The Ivory Coast was not a Party to the ICC’s Rome Statute at the time the crimes charged were committed. The Ivory Coast deposited its instrument of ratification of the Rome Statute on February 15, 2013. However, many years earlier, in April 2003, the Ivory Coast Government under then-President Gbagbo accepted ICC jurisdiction over crimes committed on its territory during a previous period of violence. This was done pursuant to Rome Statute Article 12(3), which provides that a non-State Party may lodge a declaration with the ICC accepting jurisdiction over acts committed on its territory that constitute crimes within the ICC’s subject matter jurisdiction. By letters to the ICC in December 2010 and May 2011, newly elected President Ouattara reaffirmed the validity of the April 2003 Declaration (original) and his government’s willingness to cooperate with the ICC.
Following these letters, the ICC Prosecutor requested authorization from the Pre-Trial Chamber to initiate an investigation of the Ivory Coast Situation, which the Chamber provided in October 2011. The Chamber found that information submitted by the Prosecutor provided reasonable grounds to believe that pro-Gbagbo forces committed crimes against civilians that are within the ICC’s subject matter jurisdiction. Among the materials submitted by the Prosecutor were several public reports authored by Human Rights Watch and by the United Nations High Commissioner for Human Rights, informing of murders and rapes committed by pro-Gbagbo forces against civilians who were, or were suspected to be, loyal to Alassane Ouattara.

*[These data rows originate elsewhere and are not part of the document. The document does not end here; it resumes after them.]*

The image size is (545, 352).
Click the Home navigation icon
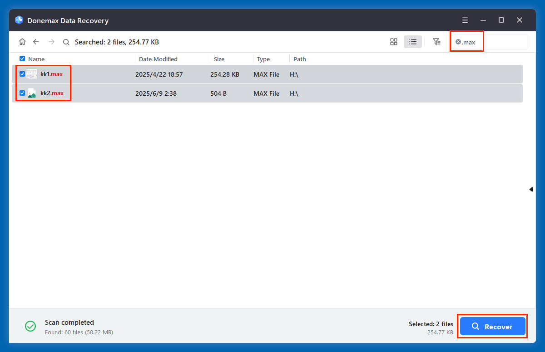22,41
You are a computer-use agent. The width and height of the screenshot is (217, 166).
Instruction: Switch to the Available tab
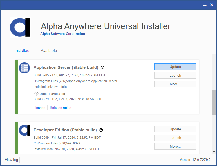[49, 51]
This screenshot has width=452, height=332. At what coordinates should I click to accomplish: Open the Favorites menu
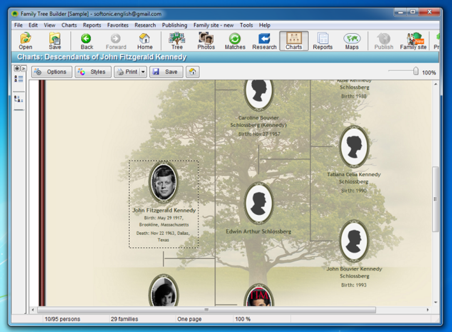click(x=117, y=25)
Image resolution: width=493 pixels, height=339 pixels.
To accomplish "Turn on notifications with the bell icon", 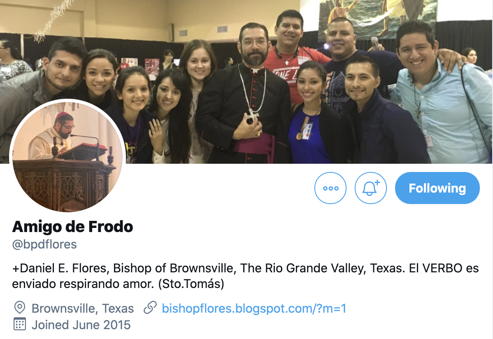I will point(371,188).
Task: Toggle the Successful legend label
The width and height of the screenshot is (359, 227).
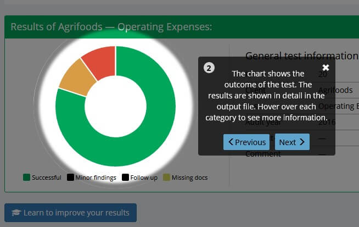Action: pyautogui.click(x=47, y=178)
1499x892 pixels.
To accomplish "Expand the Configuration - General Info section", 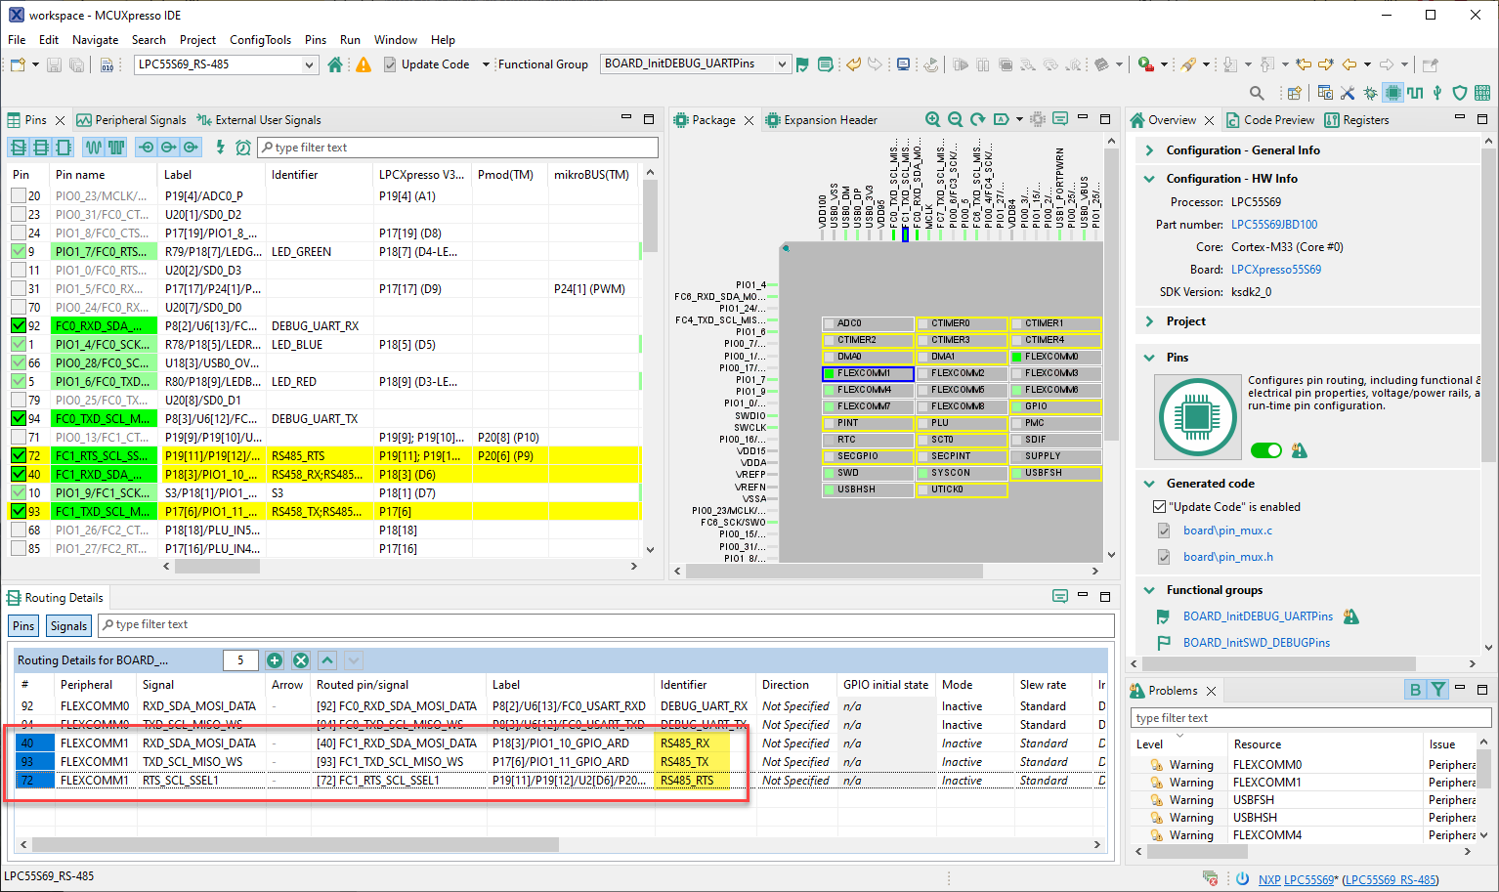I will pos(1149,150).
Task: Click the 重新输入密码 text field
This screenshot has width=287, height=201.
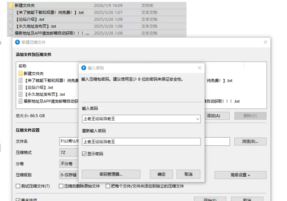Action: [x=141, y=142]
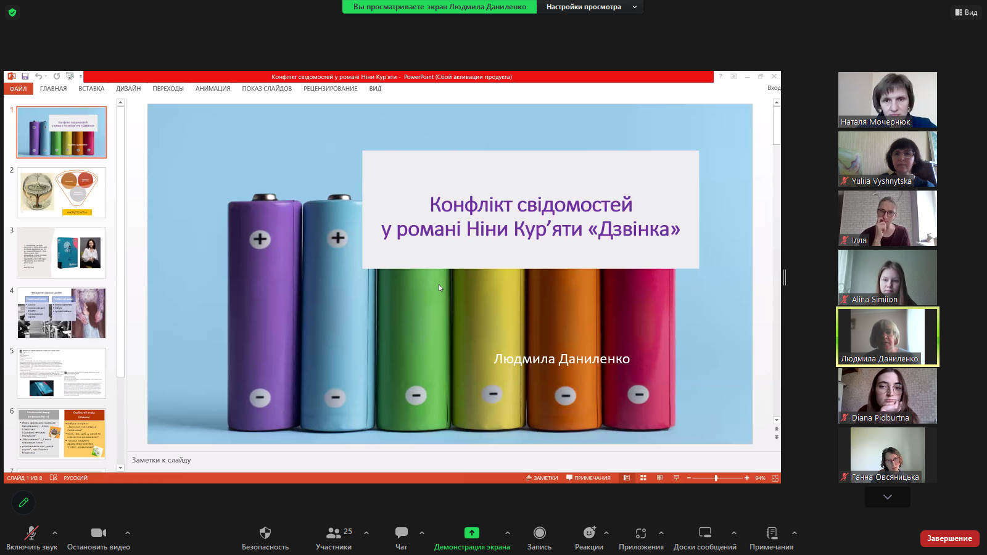This screenshot has width=987, height=555.
Task: Open the Whiteboards icon
Action: coord(704,533)
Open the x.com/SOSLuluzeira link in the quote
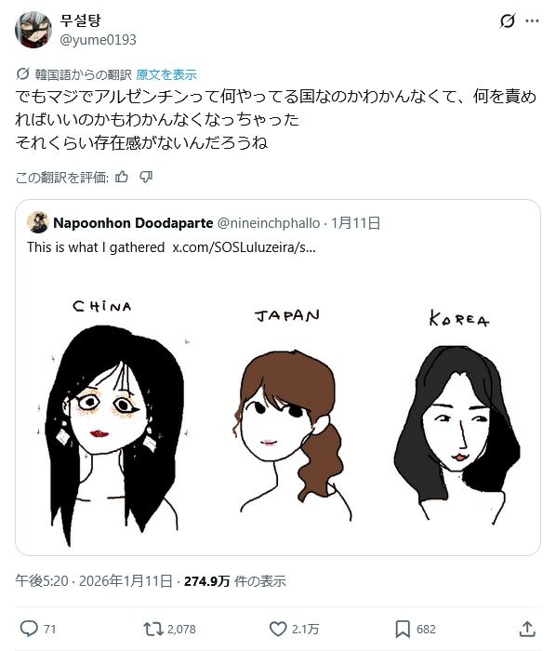The height and width of the screenshot is (651, 556). (x=244, y=247)
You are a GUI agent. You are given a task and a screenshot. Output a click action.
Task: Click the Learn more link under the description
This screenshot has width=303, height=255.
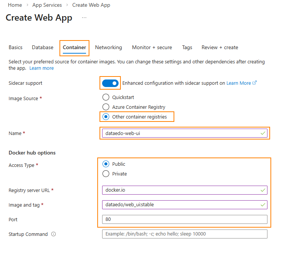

When two months later, in December 2011, the Pre-Trial Chamber issued the arrest warrant for Blé Goudé, it noted that the Prosecutor’s submission that Blé Goudé is liable as an “indirect co-perpetrator” under Rome Statute Article 25(3)(a) “may well need to be revisited in due course with the parties and participants.” Article 61 of the Rome Statute requires that within a reasonable time after an accused person has been surrendered to the Court, the Pre-Trial Chamber must hold a hearing to confirm the charges. This hearing will provide Blé Goudé an opportunity to challenge the charges against him. It will be the Pre-Trial Chamber’s duty to determine, on the basis of the hearing, whether, pursuant to Article 61(7), “there is sufficient evidence to establish substantial grounds to believe that the person committed each of the crimes charged.” If one or more of the charges are confirmed and the case goes to trial, the Trial Chamber must be convinced, pursuant to Article 66(3), of the defendant’s guilt beyond a reasonable doubt.